Per quanto riguarda la vertenza triumplina, l’Unione Sindacale di Base indica come prospettiva l’internalizzazione delle educatrici negli organici comunali, ritenendo che servizi tanto delicati non debbano essere affidati alle logiche degli appalti e delle esternalizzazioni.

La questione, tuttavia, riguarda un problema più generale. Il sistema delle cooperative sociali nacque con l’ambizione di valorizzare il lavoro, la partecipazione e il radicamento territoriale. Ma, negli ultimi anni, esso si è trasformato nell’anello attraverso il quale gli enti pubblici scaricano sui lavoratori i costi della riduzione della spesa sociale.
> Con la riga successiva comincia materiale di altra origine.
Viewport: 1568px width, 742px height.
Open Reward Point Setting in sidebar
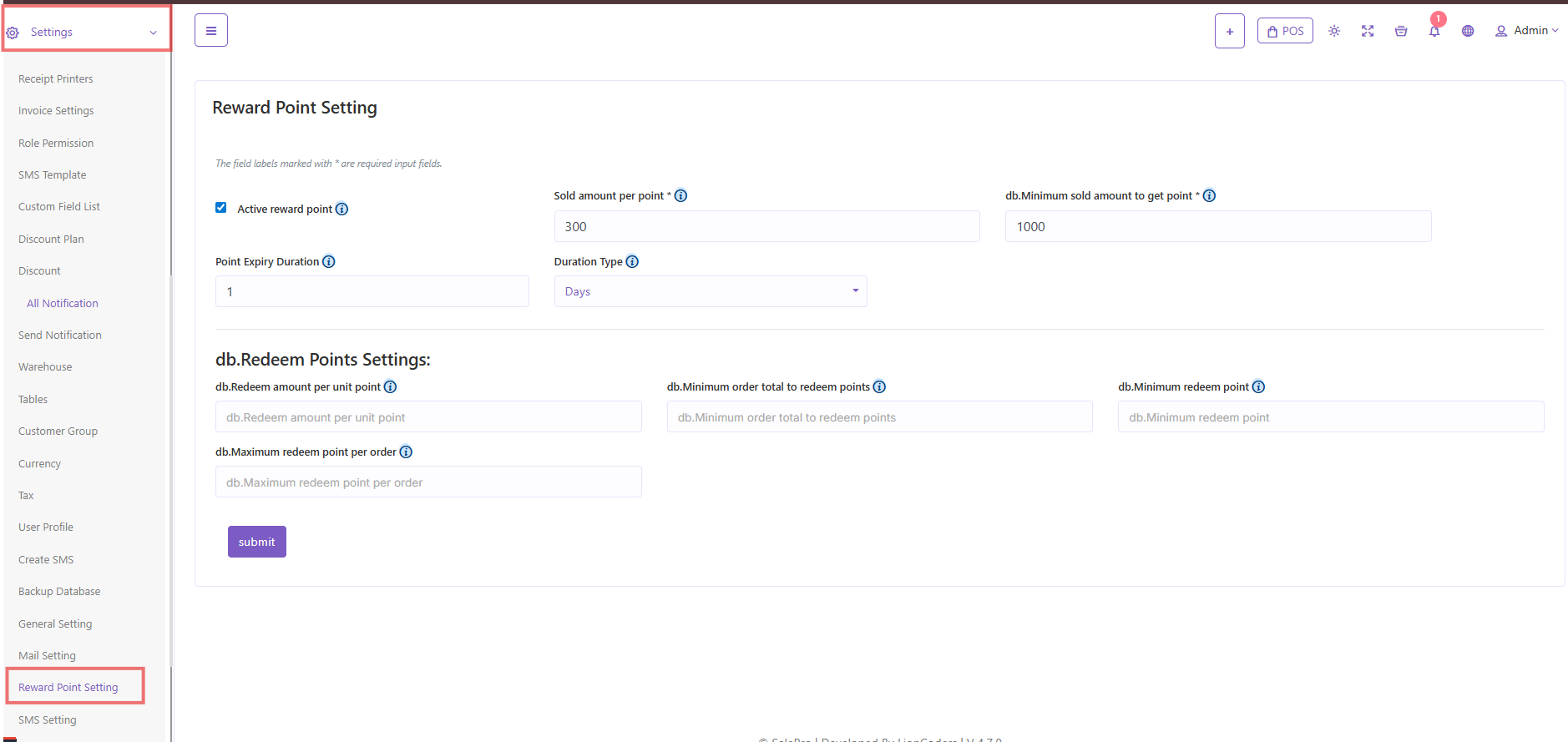[68, 688]
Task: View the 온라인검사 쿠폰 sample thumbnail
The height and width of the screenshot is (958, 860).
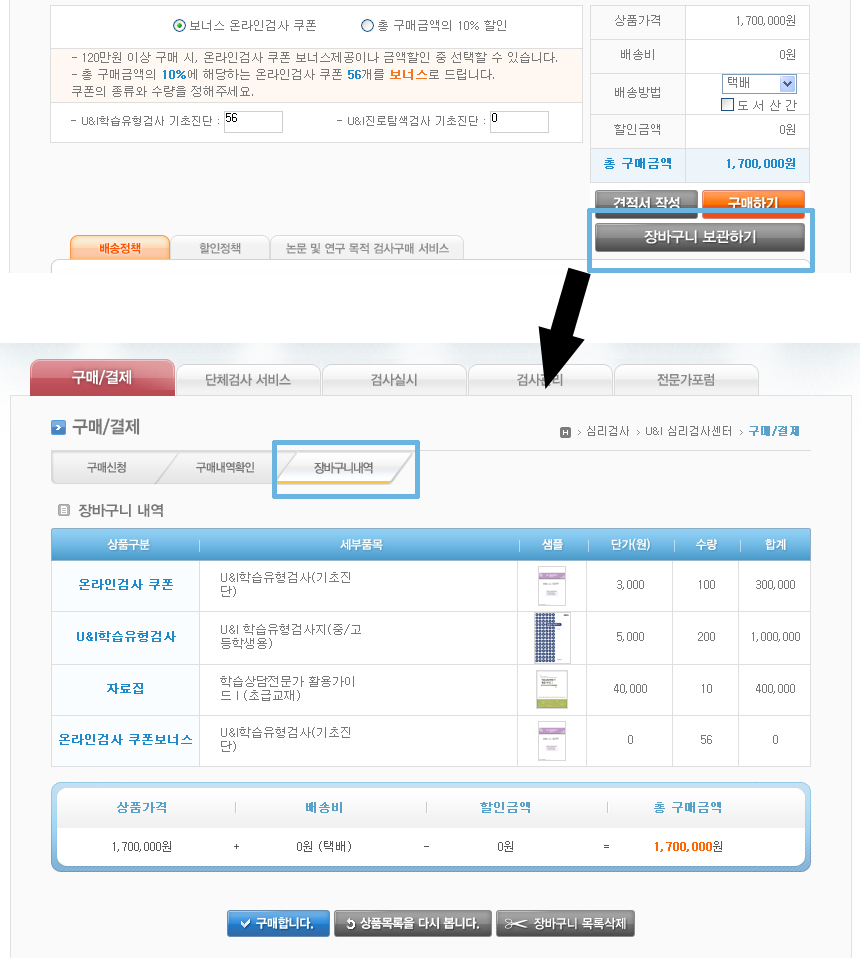Action: [x=551, y=586]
Quando la continuità educativa viene subordinata alle esigenze dei bilanci, quando salari e diritti diventano la principale variabile su cui intervenire per vincere un appalto, è inevitabile domandarsi se questo sistema stia ancora perseguendo le finalità per cui era nato oppure se non sia diventato, semplicemente, uno strumento per rendere più precario il lavoro e più fragile il welfare.

La storia delle educatrici della Val Trompia ripropone infine anche un altro interrogativo generale. Se una provincia tra le più ricche e produttive d’Europa non riesce a garantire stabilità occupazionale a chi si occupa quotidianamente dell’inclusione scolastica e dell’assistenza ai soggetti più fragili, quale idea di sviluppo sta perseguendo?

Da tempo sosteniamo che accanto alla narrazione ufficiale della “locomotiva bresciana” esiste un lato oscuro fatto di lavoro povero, sfruttamento e insicurezza occupazionale. Questa vicenda sembra confermarlo ancora una volta.

Perché non basta produrre ricchezza. Occorre anche decidere come distribuirla e quali attività considerare davvero essenziali. E una società che tratta come un costo da ridurre chi garantisce diritti, inclusione e coesione sociale finisce inevitabilmente per impoverire se stessa.